Aber glauben Sie, dass insbesondere die großen, etablierten OEMs die Zeit haben, all diese ORs auszuprobieren? Oder anders gefragt: Was können diese OEMs tun, um voranzukommen und die richtige OR-Entscheidung mit der viel zitierten „China-Geschwindigkeit” zu treffen?
Tung: Wir arbeiten auch mit chinesischen OEMs zusammen, die im Allgemeinen mit vielen der gleichen Fragen und Entscheidungen konfrontiert sind. Neulinge haben es in manchen Fällen leichter, da sie sich nicht mit so vielen Altlasten auseinandersetzen müssen.
Ich würde mich hier jedoch eher auf Flexibilität als auf Handlungsorientierung konzentrieren.
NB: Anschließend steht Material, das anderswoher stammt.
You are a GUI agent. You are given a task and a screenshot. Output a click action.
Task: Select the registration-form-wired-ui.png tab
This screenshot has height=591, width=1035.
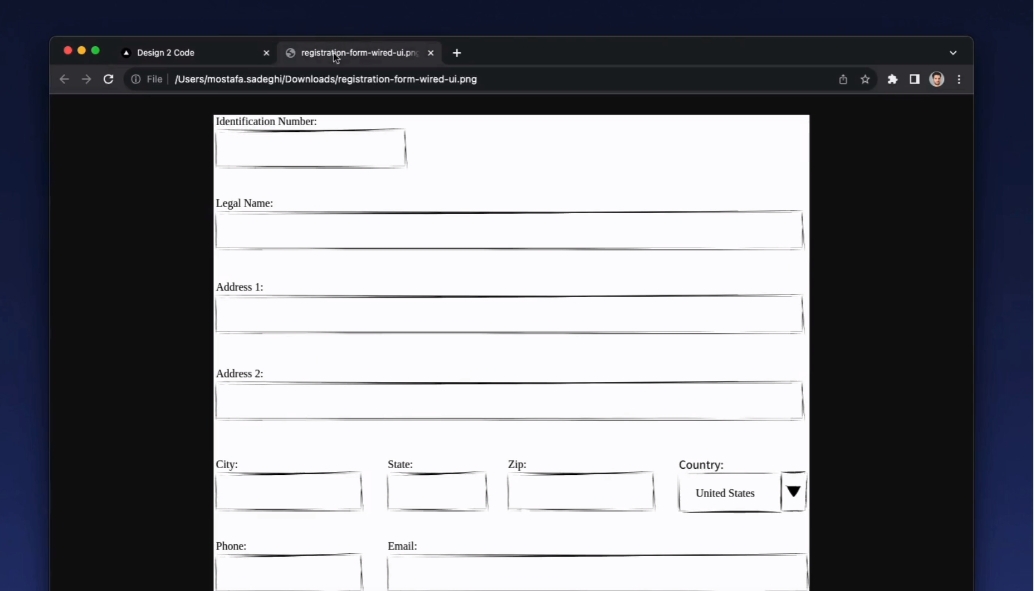[x=355, y=53]
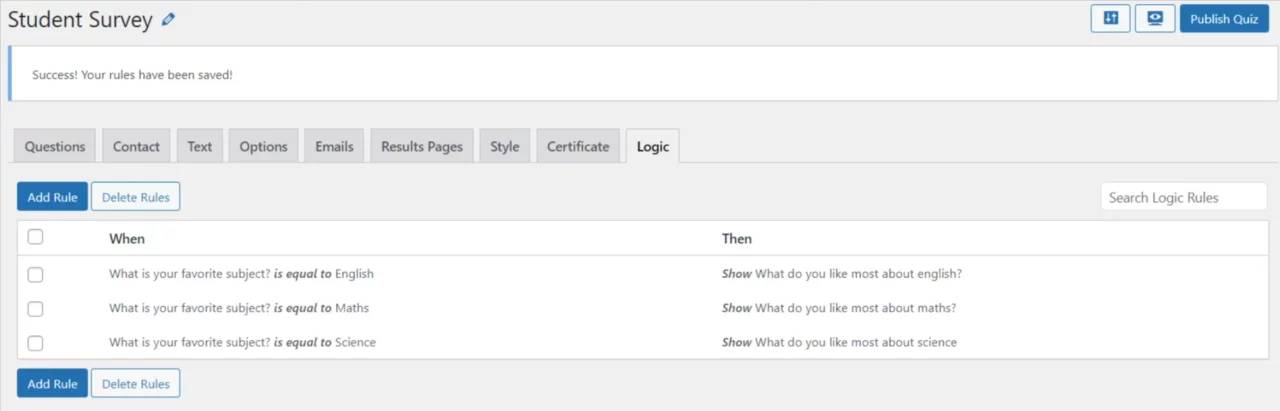Screen dimensions: 1280x411
Task: Click the top Add Rule button
Action: tap(52, 197)
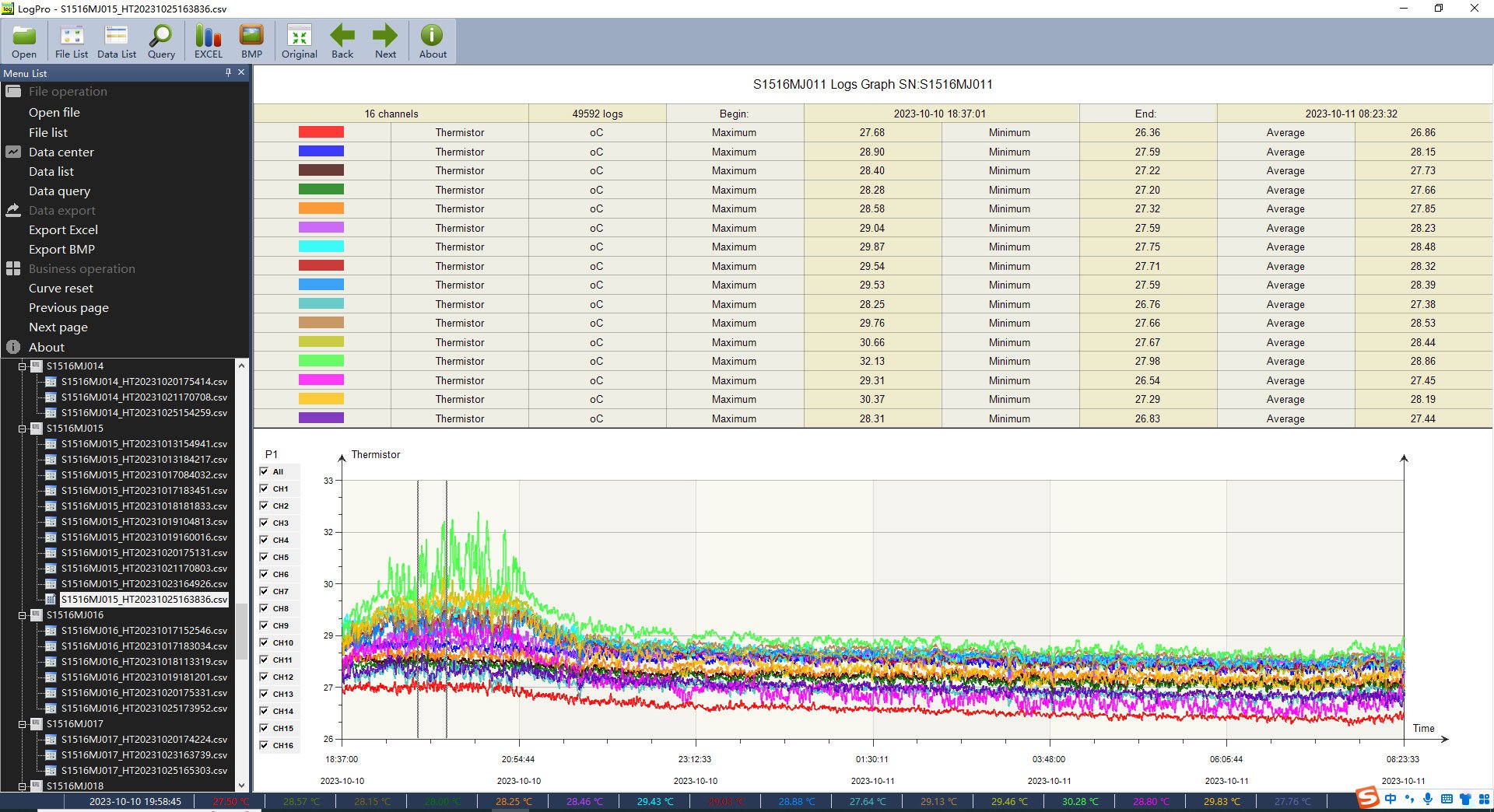The image size is (1494, 812).
Task: Uncheck the All channels checkbox
Action: (x=265, y=471)
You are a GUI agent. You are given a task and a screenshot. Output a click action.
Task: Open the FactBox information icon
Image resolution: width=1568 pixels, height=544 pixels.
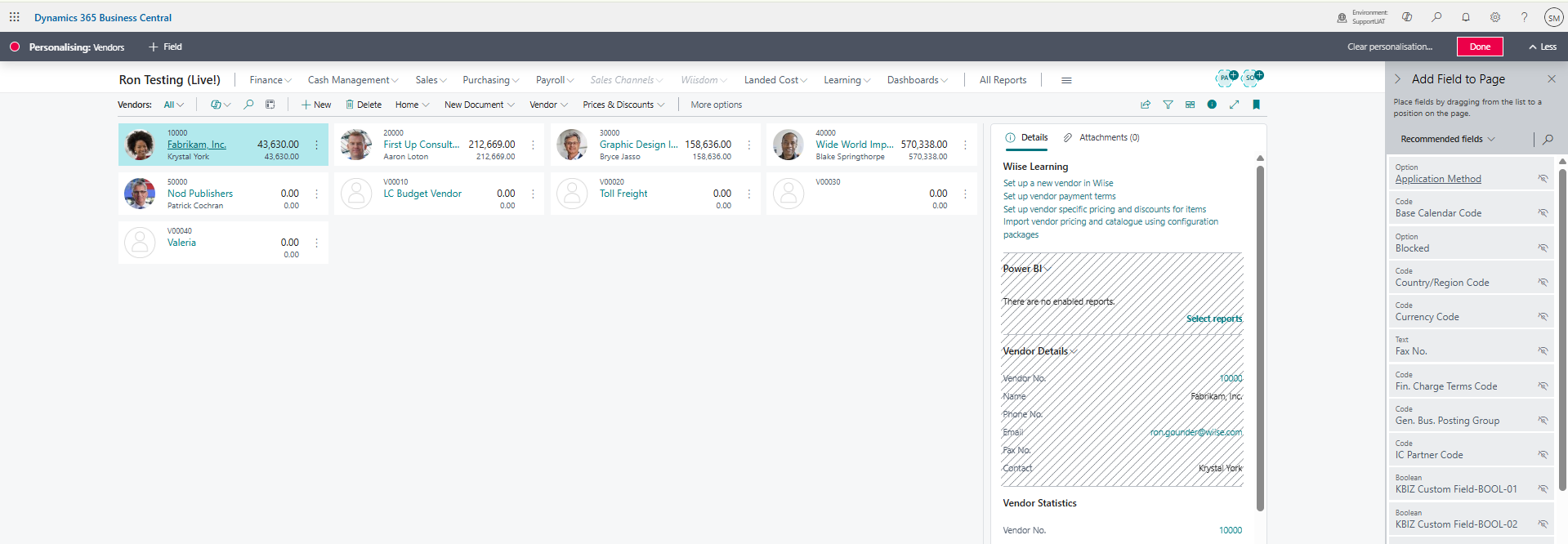(1212, 105)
Es geht also darum, als OEM die Möglichkeit zu haben, etwas zu realisieren und dann zu ändern oder zu modifizieren.
Etablierte Unternehmen haben jedoch nach wie vor die Mentalität, eine Entwicklung erst zu perfektionieren, bevor sie den Startschuss geben.

„Etablierte Unternehmen haben nach wie vor die Mentalität, eine Entwicklung erst zu perfektionieren, bevor sie den Startschuss geben.“ © The MathWorks, Inc.
Ist das Verhalten etablierter Unternehmen nicht verständlich? Schließlich haben sie viel mehr zu verlieren?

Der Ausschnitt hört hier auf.